Automated Lab Submission & Integrity Checker (Python OOP) • Record reality Piece memory

🧩 Introduction

This project was developed as a Python final project in May 2025.
It automates the process of managing student lab submissions — renaming files, verifying submission integrity, and generating analytical reports.

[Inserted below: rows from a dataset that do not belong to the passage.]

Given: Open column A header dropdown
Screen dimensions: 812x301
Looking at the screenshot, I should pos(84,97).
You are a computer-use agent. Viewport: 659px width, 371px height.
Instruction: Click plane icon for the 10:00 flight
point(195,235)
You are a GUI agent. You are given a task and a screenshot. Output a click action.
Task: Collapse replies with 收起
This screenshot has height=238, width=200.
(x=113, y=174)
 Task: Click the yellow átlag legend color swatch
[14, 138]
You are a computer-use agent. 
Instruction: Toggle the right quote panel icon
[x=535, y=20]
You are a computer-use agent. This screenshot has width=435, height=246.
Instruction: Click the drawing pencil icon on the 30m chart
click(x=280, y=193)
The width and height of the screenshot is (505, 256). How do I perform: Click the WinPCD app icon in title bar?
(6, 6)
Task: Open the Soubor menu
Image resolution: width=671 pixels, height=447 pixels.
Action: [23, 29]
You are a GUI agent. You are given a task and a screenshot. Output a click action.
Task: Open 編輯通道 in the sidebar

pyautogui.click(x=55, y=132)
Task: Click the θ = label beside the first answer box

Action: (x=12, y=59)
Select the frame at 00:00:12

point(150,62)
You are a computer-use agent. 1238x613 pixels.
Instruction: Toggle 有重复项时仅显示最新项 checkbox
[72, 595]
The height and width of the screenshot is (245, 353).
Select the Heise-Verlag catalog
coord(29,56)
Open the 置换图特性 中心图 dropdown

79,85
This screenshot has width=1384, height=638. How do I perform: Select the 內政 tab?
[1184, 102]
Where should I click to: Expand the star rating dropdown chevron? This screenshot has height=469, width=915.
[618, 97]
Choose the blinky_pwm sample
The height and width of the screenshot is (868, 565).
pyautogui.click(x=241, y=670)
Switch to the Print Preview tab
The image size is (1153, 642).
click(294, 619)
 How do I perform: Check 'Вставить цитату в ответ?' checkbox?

It originated from a real problem in college courses:
instructors often receive hundreds of student .docx submissions with inconsistent naming conventions, misplaced files, and even duplicate or cross-referenced content.
The goal was to design a robust, automated, and object-oriented solution.

🧰 File Management

Standardizing file names with course code and student information
Matching student IDs with class roster sequence numbers for organized grading
Ensuring consistent file naming across all submissions

🔍 Content Analysis

Detecting shared content between submissions by identifying student IDs
Supporting both plagiarism detection and group work verification:
- Identifying unauthorized sharing in individual assignments
- Extracting team member information in group projects
Generating detailed cross-reference reports for instructor review

🗂 Demo Directory Structure

├── project_main.py                    Main program file
├── student_roster.csv                 Roster file with anonymized sequence numbers
│
├── sample_submissions/                Source directory for anonymized submissions
│   ├── Lab1_AAAA0001_COURSECODE_.docx
│   ├── BBBB0002_COURSECODE_Lab2.docx
│   ├── COURSECODE_Lab3_CCCC0003.docx
│   └── ... (other anonymized submission files)
│
└── output_processed/                  Directory for renamed and analyzed files
    ├── COURSECODE_A1_01_AAAA0001.docx   (Renamed with sequence number)
    ├── COURSECODE_A1_02_BBBB0002.docx   (Standardized naming format)
    ├── report_check.txt                 (Cross-reference report)
    └── file_summary.txt                 (Processing summary)

🧩 Key Features

├── Class: Student
│   ├── __init__():                     Initialize student object with basic information
│   ├── parse_name():                   Parse full name into first and last name
│   └── generate_condor_id():           Generate Condor ID from classlist.csv information
│
├── Class: FileChecker
│   ├── __init__():                     Initialize checker with directories and course info
│   ├── load_student_data():            Load and map student roster sequence numbers
│   ├── extract_id_from_filename():     Extract student ID from various filename formats
│   ├── check_file_content():           Identify other student IDs in file content
│   ├── process_files():                Rename files with roster sequence numbers
│   ├── generate_check_report():        Create content cross-reference analysis
│   └── generate_file_list():           Summarize file processing results
│
└── Function: main()
    └── Program entry point and user interaction handling

🧠 Code Logic Example

🔹 ID Extraction via Regex

def extract_id_from_filename(self, filename):
    patterns = [r"([a-zA-Z]{4}\\d{4})", r"_([a-zA-Z]{4}\\d{4})[\\._]"]
    for pattern in patterns:
        match = re.search(pattern, filename.lower())
        if match:
            return match.group(1)
    return None

🔹 Cross-Reference Detection

def check_file_content(self, file_path, id_list):
    '''Scans a .docx file to find any other student IDs mentioned in the content.'''
    found_ids = set()
    try:
        doc = Document(file_path)
        for para in doc.paragraphs:
            for sid in id_list:
                if sid in para.text:
                    found_ids.add(sid)
    except Exception:
        pass
    return list(found_ids)

📄 Output Format

Renamed files:
COURSECODE_ASSIGNMENT_##_studentid.docx
(represents the student’s sequence number from the class roster)
Cross-reference report:
Details of student ID mentions across files
Processing summary:
Complete file handling results

🧰 Technical Summary

Concept	Implementation
Language	Python 3.12
Paradigm	Object-Oriented Programming (OOP)
Libraries	`os`, `re`, `csv`, `docx`, `collections`
Techniques	Regex parsing, I/O automation, exception handling
Output Files	`file_list.txt`, `check.txt`
Data Source	Roster CSV + `.docx` submissions

🧭 Lessons Learned

Through this project, I gained hands-on experience with:

Designing structured automation workflows using OOP principles
Managing file systems and text data parsing
Applying regex to real-world problems
Handling errors and exceptions for robust operation

This project helped me understand how automation tools can transform tedious, error-prone tasks into efficient workflows.
It also strengthened my confidence in building real-world Python applications that merge practicality with clean design.

🔒 Notes on Data Privacy

All student names, IDs, and course codes have been anonymized for public release.
Original data and institutional references were removed to ensure confidentiality and compliance.